The antimicrobial effects extend to fungi as well. Beeswax extracts have shown inhibitory activity against several Candida species and molds like Aspergillus niger and Aspergillus flavus. This helps explain why beeswax has been used in wound care and burn treatment for centuries. It creates a physical barrier against environmental contaminants while simultaneously discouraging microbial growth on the skin’s surface.

What Beeswax Does in Food

You’ve likely eaten beeswax without realizing it. Listed as food additive E901, beeswax is used as a glazing agent on fresh and frozen fruit, as a release agent in bakery products, as a coating on candy, and as a base ingredient in chewing gum. That waxy sheen on apples and citrus fruits at the store often comes from beeswax or a similar food-grade wax.

The World Health Organization’s Joint Expert Committee on Food Additives evaluated beeswax and assigned it no specific acceptable daily intake limit, concluding there is “no safety concern at the predicted dietary exposure” of less than 650 milligrams per person per day. That assessment was based on beeswax’s long history of use and the lack of toxicity observed with its major components. It’s considered safe to ingest in the small amounts typically encountered in food.

Cleaner Candles, With Caveats

Beeswax candles burn cleaner than paraffin candles. Paraffin, a petroleum byproduct, releases carcinogenic compounds when burned, including benzene, toluene, formaldehyde, and acetaldehyde. Beeswax produces less soot and fewer volatile organic compounds than paraffin.

That said, “cleaner” doesn’t mean emission-free. All candle types, including beeswax, release particulate matter and some volatile organic compounds when burned.
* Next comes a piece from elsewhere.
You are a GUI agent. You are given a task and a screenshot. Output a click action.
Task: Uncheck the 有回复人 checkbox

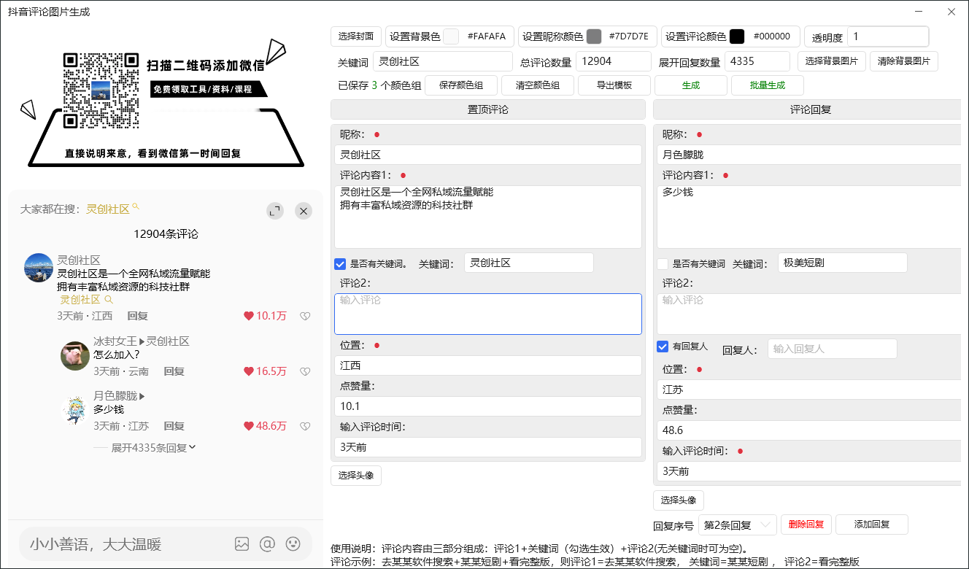click(663, 347)
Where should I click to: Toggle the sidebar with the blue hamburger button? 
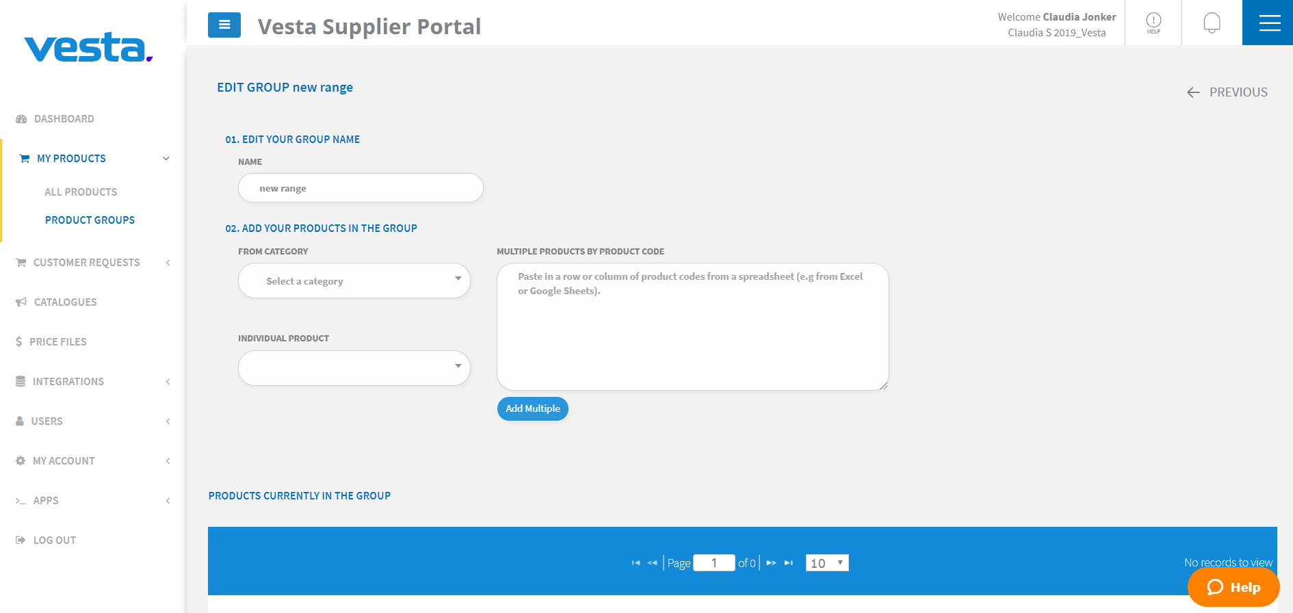224,25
Beeswax simply produces these in smaller quantities than petroleum-based alternatives. Comparative research found that soy candles actually released the least harmful emissions of all wax types tested (less than 5 micrograms per gram of VOCs), with beeswax and soy both performing significantly better than paraffin. If air quality is your primary concern, beeswax is a solid choice, but ventilation still matters.

Pharmaceutical and Industrial Uses

In pharmaceutical manufacturing, beeswax serves as a coating material for tablets and capsules. It’s used to create controlled-release and extended-release drug delivery systems, meaning it helps medications dissolve slowly in the body rather than all at once. Researchers have also used beeswax coatings to protect probiotics from stomach acid, improving survival of beneficial bacteria as they pass through the digestive system.

Beyond medicine, beeswax shows up in leather conditioners, wood polishes, furniture wax, and textile waterproofing. In each case, the same basic property is at work: beeswax forms a thin, water-resistant, flexible coating that protects the underlying material from moisture and wear.

Allergy Risk Is Low but Real

True allergic reactions to beeswax itself are uncommon. When reactions do occur, they’re often caused not by the wax but by traces of propolis, a resinous substance bees collect from tree buds that can contaminate beeswax during processing. Propolis is a complex mixture of resins, essential oils, pollen, and flavonoids, and it’s a known contact allergen for some people. Cross-reactivity between propolis and beeswax is rare but possible.

If you’ve had a reaction to bee products, propolis-containing supplements, or certain tree resins, it’s worth testing beeswax on a small patch of skin before applying it broadly. For the vast majority of people, beeswax is well tolerated on skin and safe to consume in food-grade amounts.